Early Bird Vegan has had its challenges, but support from the community has helped it thrive, Mack said.

When Mack was sick for months with COVID-19, a $10,000 grant from Raza Development Fund helped keep the cafe afloat. Through investments from customers and community members, Mack raised over $50,000 to help launch the forthcoming Tempe location of Early Bird Vegan. The investments came via a program called SMBX, which allows people to buy bonds to help a business expand.

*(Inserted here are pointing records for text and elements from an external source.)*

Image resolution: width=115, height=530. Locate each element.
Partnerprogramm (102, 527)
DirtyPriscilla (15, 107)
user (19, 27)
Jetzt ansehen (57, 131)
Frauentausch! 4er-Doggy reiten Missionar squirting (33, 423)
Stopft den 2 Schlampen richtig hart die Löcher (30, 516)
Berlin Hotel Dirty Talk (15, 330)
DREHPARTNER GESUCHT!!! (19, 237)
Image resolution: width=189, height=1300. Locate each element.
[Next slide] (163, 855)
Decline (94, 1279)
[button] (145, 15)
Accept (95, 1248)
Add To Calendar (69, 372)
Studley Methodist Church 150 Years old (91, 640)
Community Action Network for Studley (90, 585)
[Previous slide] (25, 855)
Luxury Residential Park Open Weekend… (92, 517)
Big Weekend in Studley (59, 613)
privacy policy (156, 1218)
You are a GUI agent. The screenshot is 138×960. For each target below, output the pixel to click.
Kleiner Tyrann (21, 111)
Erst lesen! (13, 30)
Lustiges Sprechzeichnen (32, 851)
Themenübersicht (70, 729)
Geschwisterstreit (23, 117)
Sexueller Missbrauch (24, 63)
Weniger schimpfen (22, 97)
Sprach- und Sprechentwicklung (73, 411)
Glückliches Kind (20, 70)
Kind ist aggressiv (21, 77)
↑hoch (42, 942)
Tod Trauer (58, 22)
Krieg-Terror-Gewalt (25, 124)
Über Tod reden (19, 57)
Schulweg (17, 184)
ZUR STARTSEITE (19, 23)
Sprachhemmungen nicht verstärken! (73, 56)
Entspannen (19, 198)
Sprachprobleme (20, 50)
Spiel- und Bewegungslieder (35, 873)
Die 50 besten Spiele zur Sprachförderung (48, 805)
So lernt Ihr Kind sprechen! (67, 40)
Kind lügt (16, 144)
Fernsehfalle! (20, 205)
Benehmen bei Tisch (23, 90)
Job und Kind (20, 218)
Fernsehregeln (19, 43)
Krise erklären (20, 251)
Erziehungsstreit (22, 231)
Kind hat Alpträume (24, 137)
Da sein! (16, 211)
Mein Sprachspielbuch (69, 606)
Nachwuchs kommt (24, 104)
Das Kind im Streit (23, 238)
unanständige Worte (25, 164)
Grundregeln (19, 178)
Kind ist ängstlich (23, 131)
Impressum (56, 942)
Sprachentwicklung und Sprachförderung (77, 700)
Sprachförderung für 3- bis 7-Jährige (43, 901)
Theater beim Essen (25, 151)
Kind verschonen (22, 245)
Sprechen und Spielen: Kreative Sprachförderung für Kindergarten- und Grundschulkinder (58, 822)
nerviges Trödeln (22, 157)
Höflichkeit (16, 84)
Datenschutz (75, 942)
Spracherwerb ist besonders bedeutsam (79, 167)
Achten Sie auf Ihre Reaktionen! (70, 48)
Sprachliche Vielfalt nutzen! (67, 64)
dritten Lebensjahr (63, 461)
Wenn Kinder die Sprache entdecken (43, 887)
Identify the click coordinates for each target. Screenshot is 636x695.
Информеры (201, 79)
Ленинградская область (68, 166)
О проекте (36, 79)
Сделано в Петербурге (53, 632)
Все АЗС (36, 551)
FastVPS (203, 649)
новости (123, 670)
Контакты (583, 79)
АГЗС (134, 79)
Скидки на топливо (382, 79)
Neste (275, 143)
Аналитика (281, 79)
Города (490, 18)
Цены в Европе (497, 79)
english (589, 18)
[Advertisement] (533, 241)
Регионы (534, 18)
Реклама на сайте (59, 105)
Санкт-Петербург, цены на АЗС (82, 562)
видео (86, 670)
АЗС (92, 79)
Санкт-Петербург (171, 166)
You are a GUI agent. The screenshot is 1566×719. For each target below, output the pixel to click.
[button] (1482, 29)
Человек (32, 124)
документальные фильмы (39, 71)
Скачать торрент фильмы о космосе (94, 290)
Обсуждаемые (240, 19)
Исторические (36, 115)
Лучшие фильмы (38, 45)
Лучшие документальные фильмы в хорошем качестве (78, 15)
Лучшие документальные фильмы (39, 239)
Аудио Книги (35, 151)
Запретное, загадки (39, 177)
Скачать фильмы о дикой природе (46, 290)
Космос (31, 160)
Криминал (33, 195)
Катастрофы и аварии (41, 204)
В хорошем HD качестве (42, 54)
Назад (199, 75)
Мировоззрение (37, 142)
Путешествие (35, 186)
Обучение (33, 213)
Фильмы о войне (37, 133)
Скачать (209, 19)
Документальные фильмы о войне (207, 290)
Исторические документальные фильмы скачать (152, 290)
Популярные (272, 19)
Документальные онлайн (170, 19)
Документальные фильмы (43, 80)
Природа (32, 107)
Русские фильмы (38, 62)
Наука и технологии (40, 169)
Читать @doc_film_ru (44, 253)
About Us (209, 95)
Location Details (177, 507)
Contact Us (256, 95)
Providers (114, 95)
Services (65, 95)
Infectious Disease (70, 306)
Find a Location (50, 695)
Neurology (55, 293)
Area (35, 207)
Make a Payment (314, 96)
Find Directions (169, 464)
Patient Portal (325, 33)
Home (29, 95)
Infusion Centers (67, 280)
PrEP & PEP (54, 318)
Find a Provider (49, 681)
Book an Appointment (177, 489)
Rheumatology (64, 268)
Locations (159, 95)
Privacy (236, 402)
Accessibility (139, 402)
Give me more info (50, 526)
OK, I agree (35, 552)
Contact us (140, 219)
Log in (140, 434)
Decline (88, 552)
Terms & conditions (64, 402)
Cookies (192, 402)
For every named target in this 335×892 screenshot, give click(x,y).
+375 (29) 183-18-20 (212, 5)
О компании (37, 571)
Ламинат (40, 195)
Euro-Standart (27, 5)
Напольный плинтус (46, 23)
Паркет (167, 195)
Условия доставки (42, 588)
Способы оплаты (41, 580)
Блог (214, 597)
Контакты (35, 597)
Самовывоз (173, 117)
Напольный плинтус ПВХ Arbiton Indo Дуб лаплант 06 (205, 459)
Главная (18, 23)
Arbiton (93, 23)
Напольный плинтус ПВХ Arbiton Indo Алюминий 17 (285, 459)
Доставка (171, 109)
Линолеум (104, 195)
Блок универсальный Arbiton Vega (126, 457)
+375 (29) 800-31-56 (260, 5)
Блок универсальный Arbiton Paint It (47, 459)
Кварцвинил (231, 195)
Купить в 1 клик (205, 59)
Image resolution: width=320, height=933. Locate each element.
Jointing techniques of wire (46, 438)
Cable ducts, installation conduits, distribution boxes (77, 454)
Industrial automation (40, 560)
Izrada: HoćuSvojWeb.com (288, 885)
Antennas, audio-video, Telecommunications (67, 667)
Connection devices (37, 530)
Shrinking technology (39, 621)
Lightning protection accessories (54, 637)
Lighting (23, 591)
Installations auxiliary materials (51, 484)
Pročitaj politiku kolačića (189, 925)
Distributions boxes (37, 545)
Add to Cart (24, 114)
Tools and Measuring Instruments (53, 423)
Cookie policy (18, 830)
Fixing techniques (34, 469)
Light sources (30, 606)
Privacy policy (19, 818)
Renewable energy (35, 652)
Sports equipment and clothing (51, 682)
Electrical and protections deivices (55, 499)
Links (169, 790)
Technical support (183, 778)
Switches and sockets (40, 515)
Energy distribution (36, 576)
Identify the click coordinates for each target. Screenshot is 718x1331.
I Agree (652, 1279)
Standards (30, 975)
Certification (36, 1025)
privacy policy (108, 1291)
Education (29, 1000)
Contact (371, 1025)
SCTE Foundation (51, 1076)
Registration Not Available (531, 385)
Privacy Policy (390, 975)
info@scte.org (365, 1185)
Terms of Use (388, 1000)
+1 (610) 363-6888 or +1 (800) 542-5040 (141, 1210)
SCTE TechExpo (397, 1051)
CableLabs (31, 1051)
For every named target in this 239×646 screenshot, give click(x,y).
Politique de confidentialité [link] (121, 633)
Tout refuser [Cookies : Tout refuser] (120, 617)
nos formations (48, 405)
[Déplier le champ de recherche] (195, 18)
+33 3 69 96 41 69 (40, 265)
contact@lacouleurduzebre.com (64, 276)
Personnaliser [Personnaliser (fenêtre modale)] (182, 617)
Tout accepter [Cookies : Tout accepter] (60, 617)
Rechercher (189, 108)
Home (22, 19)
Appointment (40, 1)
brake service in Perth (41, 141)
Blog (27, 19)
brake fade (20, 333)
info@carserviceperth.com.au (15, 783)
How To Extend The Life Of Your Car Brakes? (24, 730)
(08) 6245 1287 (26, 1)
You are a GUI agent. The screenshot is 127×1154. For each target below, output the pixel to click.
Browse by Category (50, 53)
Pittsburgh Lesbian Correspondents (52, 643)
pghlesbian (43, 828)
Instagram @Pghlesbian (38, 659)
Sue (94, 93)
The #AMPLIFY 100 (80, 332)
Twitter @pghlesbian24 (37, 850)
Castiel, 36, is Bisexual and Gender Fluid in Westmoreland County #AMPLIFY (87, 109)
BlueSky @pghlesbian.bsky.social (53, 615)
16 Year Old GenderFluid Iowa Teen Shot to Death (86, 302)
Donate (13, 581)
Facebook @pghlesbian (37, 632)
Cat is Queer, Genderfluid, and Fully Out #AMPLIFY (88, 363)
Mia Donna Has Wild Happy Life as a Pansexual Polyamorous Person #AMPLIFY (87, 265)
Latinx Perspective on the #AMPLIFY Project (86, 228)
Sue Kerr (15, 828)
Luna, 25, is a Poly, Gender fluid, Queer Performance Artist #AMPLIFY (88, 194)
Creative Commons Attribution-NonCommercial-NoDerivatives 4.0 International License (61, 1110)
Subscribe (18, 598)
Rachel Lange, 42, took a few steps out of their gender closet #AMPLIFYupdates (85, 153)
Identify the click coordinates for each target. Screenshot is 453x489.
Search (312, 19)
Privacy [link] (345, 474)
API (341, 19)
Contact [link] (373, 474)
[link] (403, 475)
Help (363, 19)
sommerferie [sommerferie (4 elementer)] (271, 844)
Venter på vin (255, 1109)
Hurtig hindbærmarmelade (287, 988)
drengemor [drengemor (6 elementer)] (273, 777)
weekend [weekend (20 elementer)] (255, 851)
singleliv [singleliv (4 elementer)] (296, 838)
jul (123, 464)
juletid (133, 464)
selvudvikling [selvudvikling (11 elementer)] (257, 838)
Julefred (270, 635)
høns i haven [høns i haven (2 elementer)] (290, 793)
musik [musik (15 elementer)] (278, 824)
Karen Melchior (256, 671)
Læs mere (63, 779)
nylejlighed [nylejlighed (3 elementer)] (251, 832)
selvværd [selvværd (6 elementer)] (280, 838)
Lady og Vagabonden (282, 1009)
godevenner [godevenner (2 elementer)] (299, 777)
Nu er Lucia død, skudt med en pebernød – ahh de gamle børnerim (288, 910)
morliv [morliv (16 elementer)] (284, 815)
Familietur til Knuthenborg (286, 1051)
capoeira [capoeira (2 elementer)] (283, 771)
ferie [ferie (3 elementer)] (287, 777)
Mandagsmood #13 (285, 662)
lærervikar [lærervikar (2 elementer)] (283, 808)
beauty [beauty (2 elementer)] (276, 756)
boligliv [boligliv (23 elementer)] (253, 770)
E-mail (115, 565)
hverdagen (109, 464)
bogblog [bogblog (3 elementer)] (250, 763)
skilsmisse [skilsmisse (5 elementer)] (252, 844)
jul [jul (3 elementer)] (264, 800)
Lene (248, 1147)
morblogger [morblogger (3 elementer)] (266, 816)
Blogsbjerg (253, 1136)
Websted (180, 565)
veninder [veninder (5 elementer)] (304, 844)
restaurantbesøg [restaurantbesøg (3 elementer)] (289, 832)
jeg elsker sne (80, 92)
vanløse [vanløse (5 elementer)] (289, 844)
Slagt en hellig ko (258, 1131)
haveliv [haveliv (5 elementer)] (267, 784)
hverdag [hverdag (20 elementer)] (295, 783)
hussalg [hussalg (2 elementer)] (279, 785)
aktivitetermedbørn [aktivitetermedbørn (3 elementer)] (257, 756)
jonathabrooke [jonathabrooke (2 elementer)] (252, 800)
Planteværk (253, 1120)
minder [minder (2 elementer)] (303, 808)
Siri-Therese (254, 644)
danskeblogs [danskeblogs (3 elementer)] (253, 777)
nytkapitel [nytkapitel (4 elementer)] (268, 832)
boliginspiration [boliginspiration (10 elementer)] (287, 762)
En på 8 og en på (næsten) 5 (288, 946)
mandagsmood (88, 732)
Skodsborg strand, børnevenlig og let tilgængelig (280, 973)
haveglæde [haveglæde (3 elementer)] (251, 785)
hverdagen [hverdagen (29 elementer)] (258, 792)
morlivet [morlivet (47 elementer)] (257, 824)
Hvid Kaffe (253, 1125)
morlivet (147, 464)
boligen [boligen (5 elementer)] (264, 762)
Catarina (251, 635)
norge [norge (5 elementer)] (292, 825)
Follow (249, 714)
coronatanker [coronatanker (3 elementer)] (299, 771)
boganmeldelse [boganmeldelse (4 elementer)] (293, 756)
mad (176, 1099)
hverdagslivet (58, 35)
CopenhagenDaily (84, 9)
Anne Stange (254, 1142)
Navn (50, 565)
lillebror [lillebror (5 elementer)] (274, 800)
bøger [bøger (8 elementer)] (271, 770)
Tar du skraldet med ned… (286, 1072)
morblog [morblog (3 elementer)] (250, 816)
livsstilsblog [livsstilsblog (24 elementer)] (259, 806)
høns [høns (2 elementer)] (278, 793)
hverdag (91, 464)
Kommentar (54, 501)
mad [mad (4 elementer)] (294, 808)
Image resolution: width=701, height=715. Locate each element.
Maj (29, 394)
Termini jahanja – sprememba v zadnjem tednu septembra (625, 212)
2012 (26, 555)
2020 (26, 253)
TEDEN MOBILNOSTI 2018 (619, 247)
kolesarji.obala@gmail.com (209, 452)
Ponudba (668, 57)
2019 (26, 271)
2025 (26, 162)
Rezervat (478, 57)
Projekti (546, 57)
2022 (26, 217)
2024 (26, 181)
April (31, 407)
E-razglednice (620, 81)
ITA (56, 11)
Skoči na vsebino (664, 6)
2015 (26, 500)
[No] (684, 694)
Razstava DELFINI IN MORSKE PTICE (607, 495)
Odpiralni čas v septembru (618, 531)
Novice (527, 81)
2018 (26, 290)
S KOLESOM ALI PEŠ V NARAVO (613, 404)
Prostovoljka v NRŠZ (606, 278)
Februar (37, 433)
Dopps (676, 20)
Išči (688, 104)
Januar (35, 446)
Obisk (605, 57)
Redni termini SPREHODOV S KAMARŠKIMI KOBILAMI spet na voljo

“People come from all over the city, all over the state to come and visit us,” Mack said.

The south Phoenix location is only 800 square feet and is “bursting at the seams,” Mack said. The small size limited the food offerings, she said.

But the new Tempe location, at Sonoran University of Health Sciences, will have double the square footage. Mack said she will be able to expand the menu and provide more options for the student and patient population.

“These folks are going to school to be naturopaths, so this aligns with that naturopathic work,” Mack said.

As she expands her reach across the Valley, Mack said she won’t forget what motivated her to open Early Bird Vegan in her south Phoenix neighborhood. She hopes the expansion will give her the capacity to grow her community partnerships and eventually accept electronic benefit transfer cards, used by people who receive food assistance from the government.

“I’m grateful and thankful to be able to provide this,” she said. “We just want to do more.”